Yesterday I felt old for the first time
Yesterday I felt old for the first time. I always understood I was getting older, heck it was impossible not to realize, my hair and beard started going gray when I was still in my thirties. I always joked that fifty was the new thirty and a few years ago I told friends and family when I turned fifty that I had hit the halfway point in my life. But I still mostly felt the same as I always had, sure I got tired easier, I couldn’t lift quite as much as when I was in my twenties, but I always put that off to my sedentary lifestyle. After all, I am a software engineer; I spend eight-plus hours a day sitting in front of a computer with additional commute time in the car. So I had a ready excuse.
I ignored the little niggling feeling that I had let up on my exercise and eating habits that I had picked up in my forties when I had a cancer scare. It turned out to not be cancer but the six months of being sick, tests, in and out of the hospital before the doctors figured out what it was and put me on the right set of exercise and medication were enough to frighten me. One of the things they discovered during this time is that I am clinically depressed. Some of the medication I was put on was to control my depression.
Over the last two years, I had slowly let my eating habits go back to less structured, not worrying about eating more candy or having the extra four or five cookies when I felt like it. I felt like it a lot. Then there was the exercise, from September 2014 until February 2017 I had been walking five or more miles per day, every day, no matter what the weather or how I felt. I even bought a watch that tracked my distance so I could be sure to get enough distance, then carefully measured my pace and recorded it so it would be accurate. After all, I wasn’t tracking steps; I was tracking distance. During this time I dropped over a hundred pounds and felt better than I had in years.
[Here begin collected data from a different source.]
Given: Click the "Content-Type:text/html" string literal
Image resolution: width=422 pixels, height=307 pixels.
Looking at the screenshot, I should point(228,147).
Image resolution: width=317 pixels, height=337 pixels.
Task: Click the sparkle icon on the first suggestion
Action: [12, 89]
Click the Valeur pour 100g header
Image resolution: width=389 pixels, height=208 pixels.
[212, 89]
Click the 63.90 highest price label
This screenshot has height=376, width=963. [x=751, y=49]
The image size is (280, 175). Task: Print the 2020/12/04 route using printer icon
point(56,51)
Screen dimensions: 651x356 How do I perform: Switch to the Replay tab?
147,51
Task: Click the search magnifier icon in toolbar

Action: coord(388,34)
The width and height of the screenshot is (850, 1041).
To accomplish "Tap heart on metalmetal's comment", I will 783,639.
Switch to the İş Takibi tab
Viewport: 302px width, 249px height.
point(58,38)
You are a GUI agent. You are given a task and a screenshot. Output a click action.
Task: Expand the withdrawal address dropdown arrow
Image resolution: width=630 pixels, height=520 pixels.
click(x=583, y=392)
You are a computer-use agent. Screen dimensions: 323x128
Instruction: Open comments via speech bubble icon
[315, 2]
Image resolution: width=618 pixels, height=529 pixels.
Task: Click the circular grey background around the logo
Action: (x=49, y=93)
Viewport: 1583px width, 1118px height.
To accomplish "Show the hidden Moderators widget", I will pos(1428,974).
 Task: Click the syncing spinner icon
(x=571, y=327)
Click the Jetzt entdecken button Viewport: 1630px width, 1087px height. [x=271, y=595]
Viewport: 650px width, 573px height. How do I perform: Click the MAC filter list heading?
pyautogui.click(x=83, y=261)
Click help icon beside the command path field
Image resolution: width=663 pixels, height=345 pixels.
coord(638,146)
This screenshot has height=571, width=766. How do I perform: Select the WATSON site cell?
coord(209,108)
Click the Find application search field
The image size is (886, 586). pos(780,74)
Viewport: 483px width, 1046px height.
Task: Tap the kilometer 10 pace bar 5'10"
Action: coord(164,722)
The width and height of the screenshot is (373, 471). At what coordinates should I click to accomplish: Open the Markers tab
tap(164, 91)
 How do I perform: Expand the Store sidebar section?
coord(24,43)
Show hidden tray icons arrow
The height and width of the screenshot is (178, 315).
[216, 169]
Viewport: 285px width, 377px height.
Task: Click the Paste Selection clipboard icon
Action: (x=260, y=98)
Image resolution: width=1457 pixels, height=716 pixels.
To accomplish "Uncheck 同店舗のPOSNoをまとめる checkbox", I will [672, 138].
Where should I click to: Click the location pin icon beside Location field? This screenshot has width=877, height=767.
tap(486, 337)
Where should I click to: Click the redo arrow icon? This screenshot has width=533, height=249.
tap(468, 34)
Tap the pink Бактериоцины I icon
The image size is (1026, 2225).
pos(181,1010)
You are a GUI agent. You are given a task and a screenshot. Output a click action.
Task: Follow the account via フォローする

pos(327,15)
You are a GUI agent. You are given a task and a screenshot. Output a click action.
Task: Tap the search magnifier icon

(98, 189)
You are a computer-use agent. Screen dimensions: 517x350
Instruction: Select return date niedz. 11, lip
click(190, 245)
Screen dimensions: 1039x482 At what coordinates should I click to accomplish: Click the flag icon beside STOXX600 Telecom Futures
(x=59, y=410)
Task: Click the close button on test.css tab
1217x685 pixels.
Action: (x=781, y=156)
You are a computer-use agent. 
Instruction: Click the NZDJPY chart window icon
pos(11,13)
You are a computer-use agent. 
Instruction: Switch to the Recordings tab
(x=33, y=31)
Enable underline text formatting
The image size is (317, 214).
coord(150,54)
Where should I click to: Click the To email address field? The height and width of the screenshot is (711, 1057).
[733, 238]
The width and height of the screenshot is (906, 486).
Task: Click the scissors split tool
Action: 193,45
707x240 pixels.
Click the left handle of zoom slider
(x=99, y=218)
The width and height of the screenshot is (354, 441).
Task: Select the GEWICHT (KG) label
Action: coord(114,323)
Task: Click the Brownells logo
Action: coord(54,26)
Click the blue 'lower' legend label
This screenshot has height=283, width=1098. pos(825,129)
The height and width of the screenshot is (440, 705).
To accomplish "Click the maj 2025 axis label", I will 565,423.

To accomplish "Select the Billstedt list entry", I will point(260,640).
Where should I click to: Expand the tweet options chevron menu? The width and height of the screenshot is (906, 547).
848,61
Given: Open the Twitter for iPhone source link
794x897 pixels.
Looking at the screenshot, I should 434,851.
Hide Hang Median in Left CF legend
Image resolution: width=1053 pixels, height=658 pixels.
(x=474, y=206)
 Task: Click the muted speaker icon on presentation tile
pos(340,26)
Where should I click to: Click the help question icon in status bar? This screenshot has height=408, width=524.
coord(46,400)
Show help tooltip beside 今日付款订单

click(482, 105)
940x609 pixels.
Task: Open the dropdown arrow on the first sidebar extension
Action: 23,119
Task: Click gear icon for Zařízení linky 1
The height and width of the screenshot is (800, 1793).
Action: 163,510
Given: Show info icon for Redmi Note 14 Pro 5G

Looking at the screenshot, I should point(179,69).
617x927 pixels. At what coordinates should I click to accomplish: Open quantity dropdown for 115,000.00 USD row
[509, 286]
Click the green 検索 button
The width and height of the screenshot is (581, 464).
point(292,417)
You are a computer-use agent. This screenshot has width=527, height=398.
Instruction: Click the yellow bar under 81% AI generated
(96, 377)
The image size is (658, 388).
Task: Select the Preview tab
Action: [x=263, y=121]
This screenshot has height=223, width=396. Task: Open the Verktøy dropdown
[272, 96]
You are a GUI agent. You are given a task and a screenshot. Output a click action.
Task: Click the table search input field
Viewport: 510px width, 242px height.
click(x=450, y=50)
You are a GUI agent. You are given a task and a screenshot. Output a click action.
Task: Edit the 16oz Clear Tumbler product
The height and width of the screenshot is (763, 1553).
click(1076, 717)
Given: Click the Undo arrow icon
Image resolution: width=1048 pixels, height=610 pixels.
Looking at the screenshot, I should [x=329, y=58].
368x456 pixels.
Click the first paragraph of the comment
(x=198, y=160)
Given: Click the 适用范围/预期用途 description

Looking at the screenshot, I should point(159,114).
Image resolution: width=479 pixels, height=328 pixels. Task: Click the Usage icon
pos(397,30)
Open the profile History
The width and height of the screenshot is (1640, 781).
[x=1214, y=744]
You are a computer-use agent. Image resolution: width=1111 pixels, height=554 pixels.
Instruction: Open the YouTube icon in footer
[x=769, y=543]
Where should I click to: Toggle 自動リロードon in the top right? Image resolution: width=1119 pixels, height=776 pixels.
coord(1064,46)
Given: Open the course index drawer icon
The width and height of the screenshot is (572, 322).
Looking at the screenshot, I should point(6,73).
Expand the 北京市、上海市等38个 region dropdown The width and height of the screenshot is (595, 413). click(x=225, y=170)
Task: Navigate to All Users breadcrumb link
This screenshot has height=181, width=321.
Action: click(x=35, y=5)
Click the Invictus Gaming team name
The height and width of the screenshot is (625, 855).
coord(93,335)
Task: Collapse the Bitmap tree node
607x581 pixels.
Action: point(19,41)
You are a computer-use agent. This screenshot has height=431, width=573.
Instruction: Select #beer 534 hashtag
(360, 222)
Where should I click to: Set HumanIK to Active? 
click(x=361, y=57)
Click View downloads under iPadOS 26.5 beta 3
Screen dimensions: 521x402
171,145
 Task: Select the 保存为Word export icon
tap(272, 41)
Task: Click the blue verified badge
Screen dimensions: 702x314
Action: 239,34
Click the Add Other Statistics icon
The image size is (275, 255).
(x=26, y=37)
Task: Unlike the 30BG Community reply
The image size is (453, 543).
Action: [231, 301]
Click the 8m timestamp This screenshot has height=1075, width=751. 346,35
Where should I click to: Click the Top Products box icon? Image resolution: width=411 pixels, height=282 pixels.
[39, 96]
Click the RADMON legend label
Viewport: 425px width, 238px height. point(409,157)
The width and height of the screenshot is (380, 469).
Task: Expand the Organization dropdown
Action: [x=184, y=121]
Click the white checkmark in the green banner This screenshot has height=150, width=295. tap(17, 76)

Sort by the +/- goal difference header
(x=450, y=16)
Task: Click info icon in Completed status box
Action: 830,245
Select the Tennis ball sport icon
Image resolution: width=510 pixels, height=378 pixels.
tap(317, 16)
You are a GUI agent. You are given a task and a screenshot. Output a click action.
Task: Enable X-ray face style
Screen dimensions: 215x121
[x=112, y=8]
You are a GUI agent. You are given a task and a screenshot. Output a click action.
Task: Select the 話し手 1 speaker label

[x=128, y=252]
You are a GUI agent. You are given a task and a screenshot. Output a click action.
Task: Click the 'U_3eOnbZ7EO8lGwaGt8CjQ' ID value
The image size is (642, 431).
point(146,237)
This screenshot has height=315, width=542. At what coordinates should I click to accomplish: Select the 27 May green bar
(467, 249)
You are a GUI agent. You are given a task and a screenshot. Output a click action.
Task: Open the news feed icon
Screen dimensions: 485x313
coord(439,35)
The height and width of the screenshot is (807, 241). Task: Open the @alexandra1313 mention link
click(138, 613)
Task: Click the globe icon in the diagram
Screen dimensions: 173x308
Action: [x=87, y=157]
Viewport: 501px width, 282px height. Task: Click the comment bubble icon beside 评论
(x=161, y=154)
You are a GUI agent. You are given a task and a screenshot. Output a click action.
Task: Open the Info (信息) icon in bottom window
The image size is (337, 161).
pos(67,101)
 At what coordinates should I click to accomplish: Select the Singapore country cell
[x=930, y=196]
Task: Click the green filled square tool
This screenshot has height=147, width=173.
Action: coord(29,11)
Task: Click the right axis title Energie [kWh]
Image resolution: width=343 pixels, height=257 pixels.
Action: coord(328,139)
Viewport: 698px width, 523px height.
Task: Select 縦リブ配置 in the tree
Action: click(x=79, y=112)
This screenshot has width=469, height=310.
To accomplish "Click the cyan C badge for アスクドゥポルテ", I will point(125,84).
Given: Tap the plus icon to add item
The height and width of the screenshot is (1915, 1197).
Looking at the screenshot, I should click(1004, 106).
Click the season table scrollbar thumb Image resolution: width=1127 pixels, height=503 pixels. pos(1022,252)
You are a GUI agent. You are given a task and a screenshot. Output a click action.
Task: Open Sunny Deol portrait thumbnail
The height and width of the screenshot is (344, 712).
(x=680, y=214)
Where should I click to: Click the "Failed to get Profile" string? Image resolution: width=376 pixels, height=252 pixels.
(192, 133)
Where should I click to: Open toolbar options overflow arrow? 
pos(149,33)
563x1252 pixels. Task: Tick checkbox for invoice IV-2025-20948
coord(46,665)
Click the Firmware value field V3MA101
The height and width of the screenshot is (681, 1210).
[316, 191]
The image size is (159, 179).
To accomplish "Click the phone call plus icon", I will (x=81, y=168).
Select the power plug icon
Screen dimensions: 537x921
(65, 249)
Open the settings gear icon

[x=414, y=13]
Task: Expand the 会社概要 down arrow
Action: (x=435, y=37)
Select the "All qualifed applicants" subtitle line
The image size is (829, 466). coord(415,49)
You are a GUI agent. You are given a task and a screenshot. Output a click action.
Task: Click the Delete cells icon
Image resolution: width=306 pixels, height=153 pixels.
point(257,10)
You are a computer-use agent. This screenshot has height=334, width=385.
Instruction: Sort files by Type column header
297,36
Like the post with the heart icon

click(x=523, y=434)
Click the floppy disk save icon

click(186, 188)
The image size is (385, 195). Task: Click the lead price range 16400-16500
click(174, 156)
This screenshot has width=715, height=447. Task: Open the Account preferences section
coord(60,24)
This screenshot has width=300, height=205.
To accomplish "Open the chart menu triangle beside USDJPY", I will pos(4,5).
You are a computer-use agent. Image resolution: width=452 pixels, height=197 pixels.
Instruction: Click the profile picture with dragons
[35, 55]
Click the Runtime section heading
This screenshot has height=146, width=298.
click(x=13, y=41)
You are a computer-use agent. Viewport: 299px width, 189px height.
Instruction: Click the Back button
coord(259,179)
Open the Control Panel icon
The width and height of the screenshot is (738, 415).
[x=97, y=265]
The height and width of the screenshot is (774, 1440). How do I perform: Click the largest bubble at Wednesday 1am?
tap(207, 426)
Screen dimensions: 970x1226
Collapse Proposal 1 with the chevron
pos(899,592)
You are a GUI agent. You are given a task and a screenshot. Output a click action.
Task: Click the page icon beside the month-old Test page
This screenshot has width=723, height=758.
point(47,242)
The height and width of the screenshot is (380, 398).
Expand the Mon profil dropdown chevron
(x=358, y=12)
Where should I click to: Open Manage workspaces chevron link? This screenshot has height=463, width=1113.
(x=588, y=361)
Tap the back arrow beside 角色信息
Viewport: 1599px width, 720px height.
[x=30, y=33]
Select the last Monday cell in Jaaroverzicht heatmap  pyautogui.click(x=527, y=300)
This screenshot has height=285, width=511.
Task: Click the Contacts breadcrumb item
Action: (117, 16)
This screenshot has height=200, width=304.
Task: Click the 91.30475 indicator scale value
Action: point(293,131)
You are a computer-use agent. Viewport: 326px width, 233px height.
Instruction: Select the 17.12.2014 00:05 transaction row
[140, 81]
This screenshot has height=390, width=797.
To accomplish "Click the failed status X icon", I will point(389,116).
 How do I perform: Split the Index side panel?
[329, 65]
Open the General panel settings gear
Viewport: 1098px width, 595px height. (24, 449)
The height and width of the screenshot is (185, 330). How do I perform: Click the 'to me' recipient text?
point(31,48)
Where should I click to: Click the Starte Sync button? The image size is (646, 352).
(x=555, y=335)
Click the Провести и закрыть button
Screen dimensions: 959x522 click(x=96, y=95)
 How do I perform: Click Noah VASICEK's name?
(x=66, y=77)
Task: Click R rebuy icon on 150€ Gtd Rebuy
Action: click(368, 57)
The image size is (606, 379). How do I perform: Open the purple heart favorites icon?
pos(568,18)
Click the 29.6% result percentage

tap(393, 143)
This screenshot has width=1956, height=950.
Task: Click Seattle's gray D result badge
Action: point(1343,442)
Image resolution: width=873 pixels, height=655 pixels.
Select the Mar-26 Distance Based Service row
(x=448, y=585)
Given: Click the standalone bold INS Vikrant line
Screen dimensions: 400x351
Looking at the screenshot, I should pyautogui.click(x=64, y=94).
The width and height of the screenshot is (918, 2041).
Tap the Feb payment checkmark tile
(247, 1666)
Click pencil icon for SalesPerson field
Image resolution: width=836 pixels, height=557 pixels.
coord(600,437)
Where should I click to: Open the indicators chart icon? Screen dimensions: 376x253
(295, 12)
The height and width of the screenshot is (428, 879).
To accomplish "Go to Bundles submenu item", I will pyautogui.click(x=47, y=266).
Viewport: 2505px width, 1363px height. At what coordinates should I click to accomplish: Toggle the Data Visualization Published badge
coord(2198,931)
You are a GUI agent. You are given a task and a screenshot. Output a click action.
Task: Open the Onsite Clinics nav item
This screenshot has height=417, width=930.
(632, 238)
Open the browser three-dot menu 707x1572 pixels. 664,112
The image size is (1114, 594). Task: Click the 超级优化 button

Then I got complacent, after all, I was doing great. I hadn’t bothered precisely tracking my food for the last two months and didn’t gain any weight. So I just stopped tracking my diet at all. Then we got a cold snap, and the treadmill was behind some furniture, so I went a week without walking. I had more time for other things that I hadn’t done for a while, so when I went back to walking, I walked less. My walking time dropped down to four miles, then three, then one, then I stopped tracking it. After all, I hadn’t gained any weight. Then I gained a few pounds and told myself I would start walking again, but I made excuses and didn’t start again.
I had an interesting 2018, but for now, all I will say that is pertinent to this story is that nothing that happened during the year made me more likely to start looking after my exercise and diet again.
So that brings us to January 2019, I am starting a new job. Controlling my depression for the first time in over a year — I will try to write this story eventually and watching my diet more than I had in over three years. So during my second week, I decided that I need to get back to walking, the company I am working for makes this easy since they have a long path that seems designed for lunchtime walks. So much so that my boss pointed it out while giving me the tour, that quite a few people use it for a walking track at lunch. So yesterday I went up and walked two miles on this improvised track, I was feeling good about myself. The downside of this was that my legs were feeling a bit tired for the rest of the afternoon, but I remembered this feeling from the last time I started my exercise routine, so I didn’t think about it at all.
Oh one more detail, the last three days have been winter storm central ending up with ice or snow delays on all freeways on Wednesday, Thursday, and Friday and some surface streets with ice under the snow. Add this all together I get home Friday night, go down to the mailbox, notice in passing that the driveway is a sheet of ice under about an inch of snow, get the mail, and walk up the driveway toward the garage. Then about eight feet or less from the garage I slipped and fell, I think here I swore, but I am not exactly sure. No big deal I thought and went to stand up, nope, get about halfway to my feet and slip again, falling farther down the driveway. Hmm, that’s odd, I have never had a problem with standing up even on ice before. Switch which leg I am trying to use first to stand up, nope, even worse this time, my leg collapses and my ankle twists. I know I swore here, it was damn cold out, and I in my work cloaths dressed for a warm office and driving a car, not for rolling around in the snow in single digit Fahrenheit temperatures. My hands were starting to go numb, and I was now almost twenty feet from the garage. Here I began to both get scared and feel old, my mom had some severe slip and fall issues the winter before she moved south to get away from the snow. But damn it I am only in my fifties, I am not old, or am I? So feeling old for the first time in my life I crawled through the snow over to the car that we have parked in the driveway while we decide what to do with it, and used it as a brace to stand up. It was still harder to stand upright right then that I can ever recall, I limped into the garage, almost slipping again but kept my balance and went into the house. Feeling old for the first time in my life. I don’t like the feeling, I know I will have this feeling again, but I am going to do what I can to avoid this feeling.